Still, public access advocates like Joseph sense an opening and are preparing to push hard to advance FRPAA. The RWA’s introduction in January has proven to be something of a PR nightmare for publishers, and a boon to public access advocates, Joseph notes, with the public and the research community engaged with the issue on an unprecedented level, from editorials in major publications, to recognition of the issue by public advocacy groups, and even a petition drive among scientific researchers in which nearly 5600 signatories thus far have pledged not to publish with, referee, or do editorial work for leading STM publisher Elsevier, partly due to its support of the RWA.
“One thing is for sure,” Joseph told PW, “the nature of the conversation on the [public access] issue has changed. The RWA debacle has helped to engage researchers on this issue in droves, so we’re seeing a more substantive discussion of how opening up access to this information helps scientists do their work.”
If passed, FRPAA would require that each taxpayer-funded manuscript, whether funded whole or in part, be deposited in a government-maintained digital archive, and that each final paper be made freely available to the public online, no later than six months after the article has been published in a peer-reviewed journal.
“Americans have the right to see the results of research funded with taxpayer dollars,” said the bill’s sponsor in the House, Congressman Mike Doyle (D-PA), in a statement. In addition, Doyle said the measure would “encourage broader collaboration” in the scientific community, and would “lead to more innovative research outcomes and more effective solutions in the fields of biomedicine, energy, education, and health care.”
The competing publisher-backed Research Works Act, on the other hand, would bar all public access mandates, as well as overturn the mandate that started it all, the 2007 National Institutes of Health (NIH) directive that requires NIH grantees to deposit their final manuscripts in the PubMed Central database to be made freely available to the public within one year.
Officials at the Association of American Publishers have maintained that public access mandates disrupt the “planned funding, development and back-office administration” of publishers own electronic repositories, and “unfairly compete” with established publisher products.

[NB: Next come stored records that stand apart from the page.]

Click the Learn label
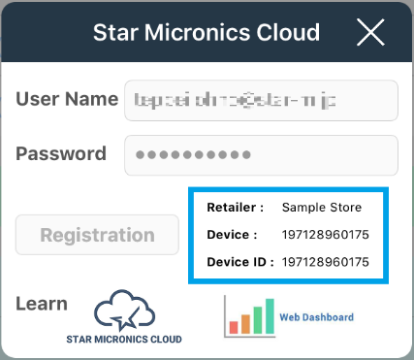414x360 pixels. (42, 304)
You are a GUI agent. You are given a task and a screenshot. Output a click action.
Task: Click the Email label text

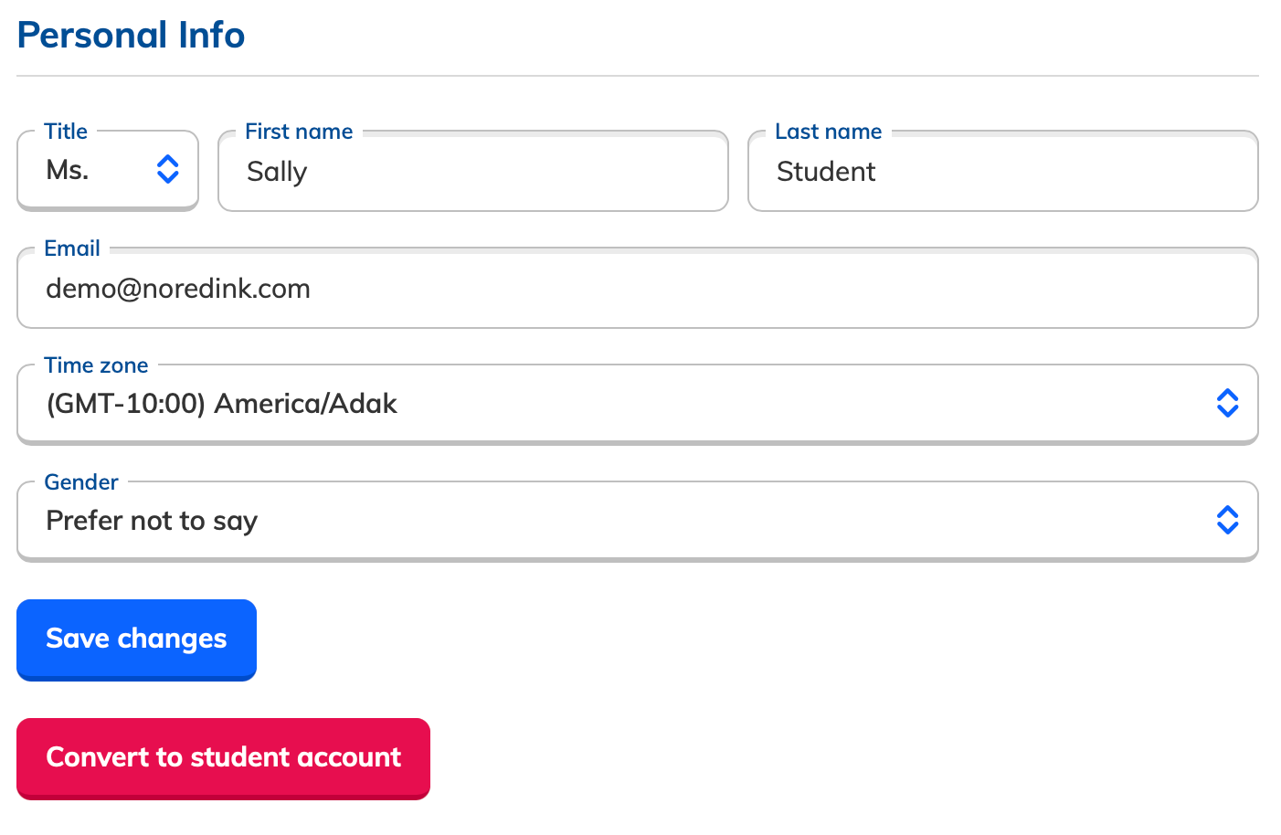[x=72, y=248]
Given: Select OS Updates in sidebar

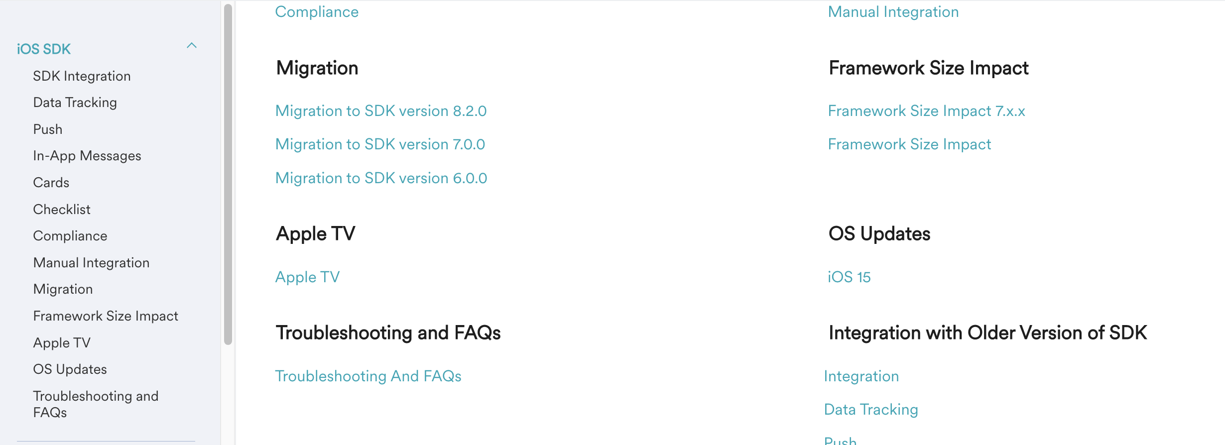Looking at the screenshot, I should [70, 369].
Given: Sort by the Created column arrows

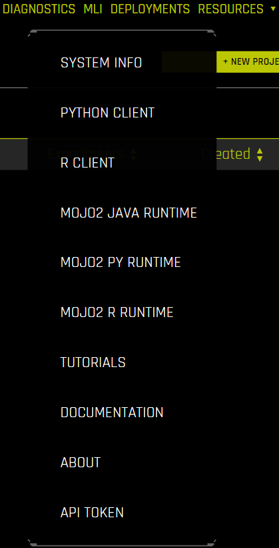Looking at the screenshot, I should (x=260, y=154).
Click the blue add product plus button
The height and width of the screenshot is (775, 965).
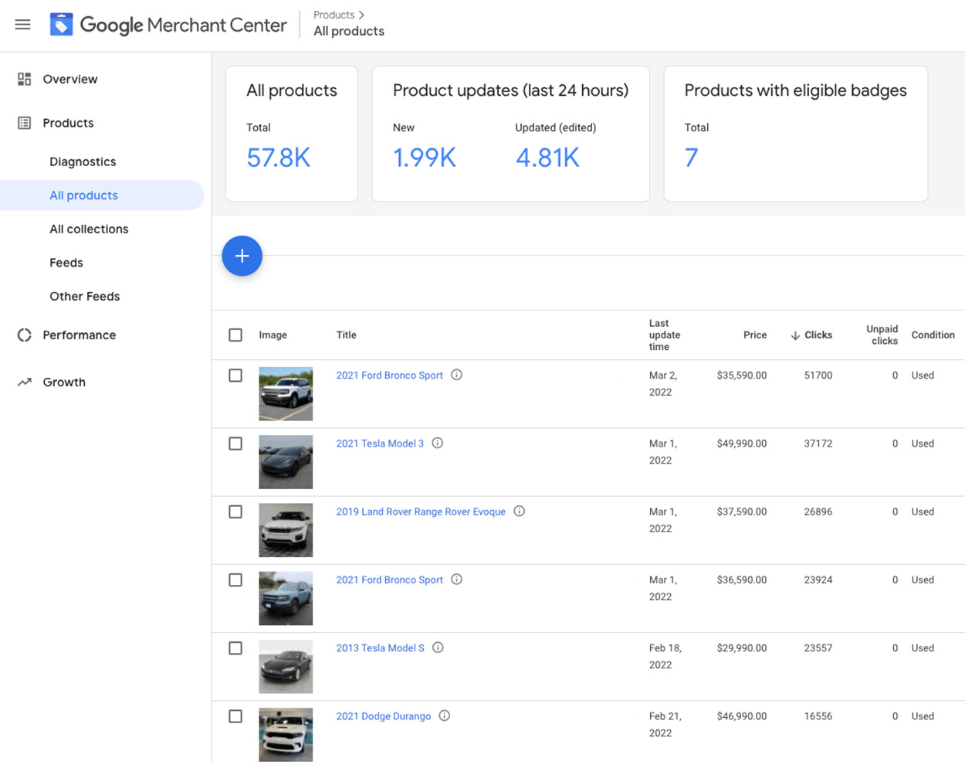[242, 256]
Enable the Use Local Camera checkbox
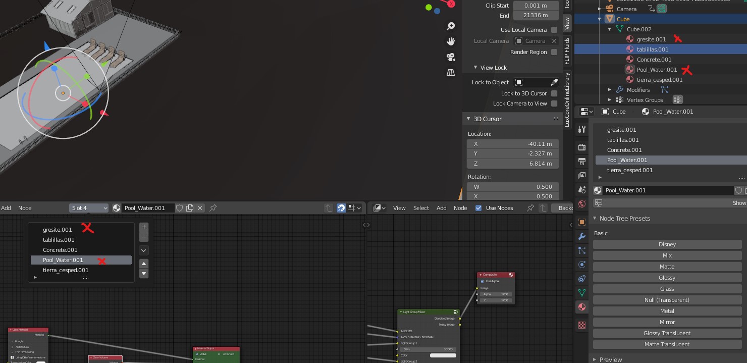Image resolution: width=747 pixels, height=363 pixels. 554,30
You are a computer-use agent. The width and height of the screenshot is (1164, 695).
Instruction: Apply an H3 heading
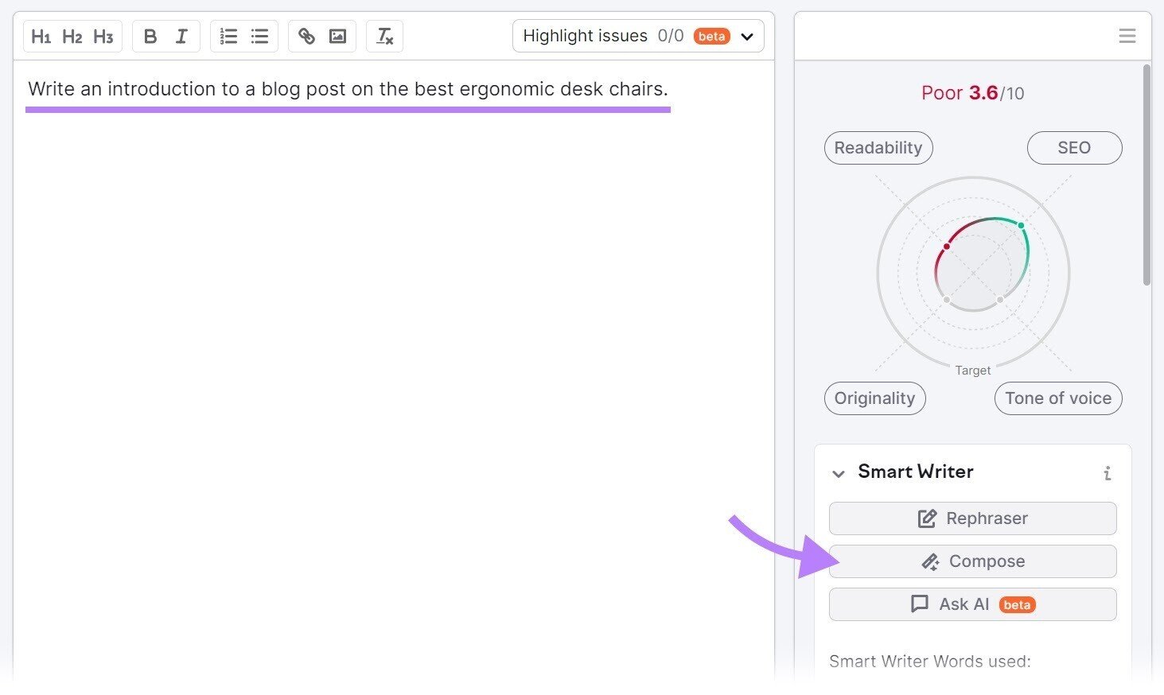[103, 36]
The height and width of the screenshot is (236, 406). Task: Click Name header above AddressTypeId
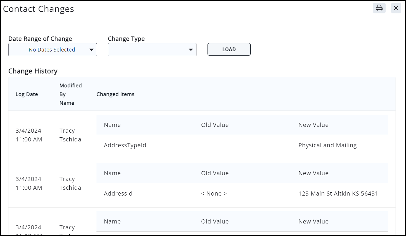(112, 125)
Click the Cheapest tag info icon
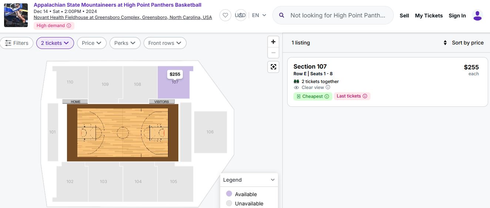 327,96
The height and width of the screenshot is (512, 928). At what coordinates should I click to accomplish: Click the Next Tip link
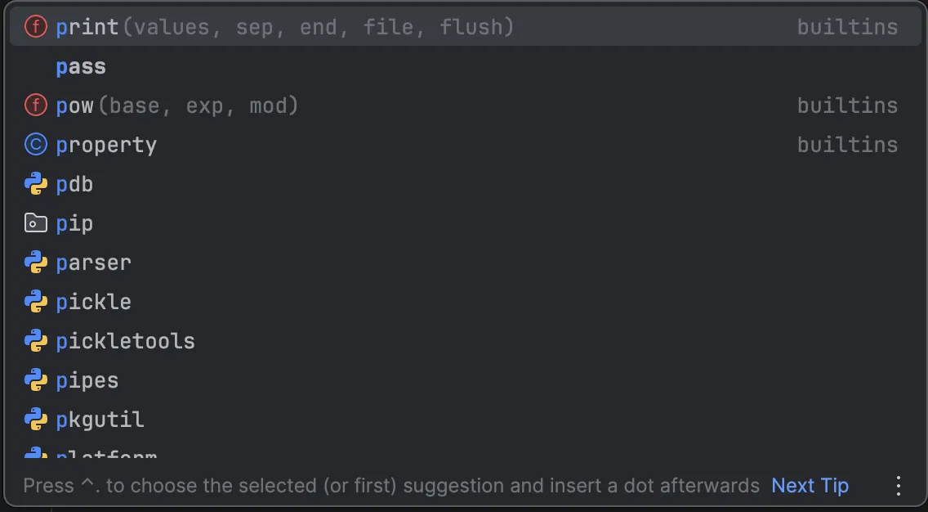tap(810, 485)
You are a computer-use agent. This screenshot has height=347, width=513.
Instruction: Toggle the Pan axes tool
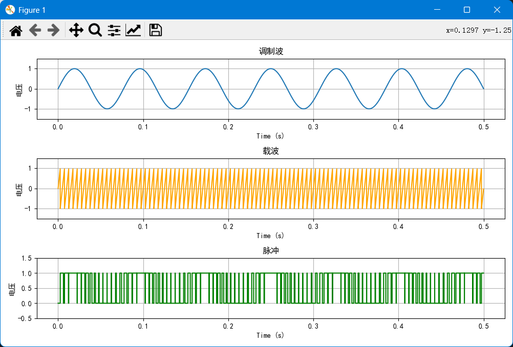click(76, 30)
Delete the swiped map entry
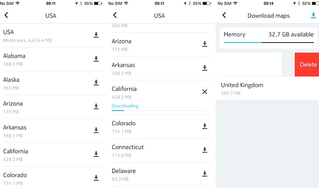319x188 pixels. pyautogui.click(x=307, y=64)
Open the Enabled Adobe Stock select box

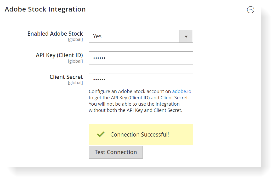pos(134,36)
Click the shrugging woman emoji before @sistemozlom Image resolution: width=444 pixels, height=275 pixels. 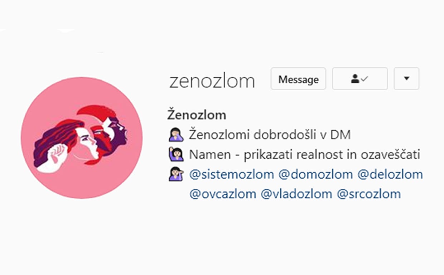click(176, 174)
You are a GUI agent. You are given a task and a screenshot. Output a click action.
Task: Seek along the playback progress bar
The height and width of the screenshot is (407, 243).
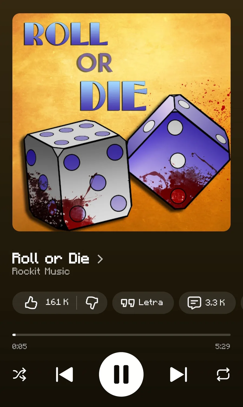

“The Research Works Act will prohibit federal agencies from unauthorized free public dissemination of journal articles that report on research which, to some degree, has been federally-funded but is produced and published by private sector publishers,” said Tom Allen, AAP president and CEO, in a statement.
Next Moves
So, what’s next in the battle for public access mandates? In the near-term, the introduction of two polar opposite bills likely means a stalemate, especially, as Joseph notes, in an election year. But in the larger scheme, recent events suggest publishers may be running out of options.
The RWA is publishers’ second attempt to push legislation that would derail public access measures. In 2009, the Fair Copyright in Research Works Act sought to forbid public access mandates, but that measure failed to get out of committee.
Publishers have also argued that the NIH mandate, implemented as part of an omnibus spending bill, failed to follow protocol, and should be scrapped pending a federal rulemaking procedure. That argument was rejected.
And, publishers have set the stage for a possible legal challenge, arguing that the implementation of public access mandates fundamentally alters copyright law, and puts the U.S. in violation of International agreements, such as the Berne Convention. That argument, however, has failed to gain much traction, and has been refuted by public access advocates.
For public access supporters, it remains to be seen whether the third time can be a charm when it comes to FRPAA. But Joseph says the backlash to the RWA most likely expedited the return of FRPAA at the very least, and could very well help move the bill if not in this session, then in the next, having "galvanized supporters of open access," and created “a unique window of opportunity” for action.
“It was pretty amazing to see the issue's champions in the House and the Senate coordinate simultaneous introduction of identical bills,” Joseph told PW. “Bipartisan and bicameral action in 2012, and on public access no less.”